Nun könnte eine Mannschaft in Top-Form und mit vollem Fokus auf – blendet man alle Umstände aus – das immer noch größte Duell auf der europäischen Bühne seit mehr als drei Jahrzehnten diese Aufgabe selbstbewusst angehen. Aber jegliches Zutrauen in die eigenen Fähigkeiten scheint Gladbach in den vergangenen Wochen entglitten zu sein. Und dann ist es, unabhängig vom Gegner, ja auch immer so eine Sache mit Hinspiel-Niederlagen im Europapokal. Historisch gesehen ist Borussias Bilanz in diesen Fällen allerdings gar nicht so schlecht.
Zum 15. Mal ging gegen City ein internationales Hinspiel verloren, in den 14 Fällen zuvor ist Borussia noch siebenmal weitergekommen. Sechsmal in Folge gelang das von 1974 bis 1981: Austria Wien, Dynamo Kiew, der VfB Stuttgart, der 1. FC Magdeburg und zweimal Wacker Innsbruck zogen noch den Kürzeren gegen die Fohlen, obwohl sie das Hinspiel für sich entschieden hatten. Innsbruck und Magdeburg genügte sogar ein 3:1 nicht als Vorsprung. Allerdings: In all diesen Duellen spielte Borussia zunächst auswärts und durfte das Ding dann zu Hause noch drehen.
Beide Spiele gegen Manchester werden in Budapest ausgetragen, aber die Uefa hat in dieser Saison keine Anstalten gemacht, die ohnehin antiquierte Auswärtstorregel außer Kraft zu setzen. Drei Tore benötigt Borussia also, um ohne Verlängerung weiterzukommen. Zuletzt hat City am 27. September 2020 so viele kassiert, beim 2:5 gegen Leicester City. Aber: Vergangene Saison schied Pep Guardiolas Team auf neutralen Boden nach einem 1:3 gegen Olympique Lyon im Viertelfinale der Champions League aus.
Historisch vergleichbarer, wenn überhaupt, ist die Konstellation also mit den fünf Fällen, in denen Borussia zuvor ebenfalls das Hinspiel zu Hause verloren hatte. Viermal schied Gladbach anschließend aus. Das einzige Vorbild, das ansatzweise etwas taugt, ist deshalb das
Europa-League-Sechzehntelfinale vor vier Jahren bei der AC Florenz. 0:1 endete das Hinspiel, 0:2 lag Borussia im Rückspiel zurück. Mit einem 4:2 schaffte sie noch das „Wunder vom Arno“, Kapitan Lars Stindl traf dreimal.

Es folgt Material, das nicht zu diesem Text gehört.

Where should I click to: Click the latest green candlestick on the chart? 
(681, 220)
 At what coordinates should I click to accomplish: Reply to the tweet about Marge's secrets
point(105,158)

Nach den 14 Hinspielpleiten gewann Borussia immerhin zehnmal das Rückspiel. Erst dreimal ging eine Gladbacher Mannschaft in der K.o.-Runde des Europapokals in beiden Spielen als Verlierer vom Platz: 1960 gegen die Glasgow Rangers (0:3, 0:8), 1987 gegen Espanyol Barcelona (0:1, 1:4) und 2015 gegen den FC Sevilla (0:1, 2:3). Sollte es das aktuelle Team schaffen, sich nicht dort einzureihen, wäre das am Dienstag schon ein großer Erfolg.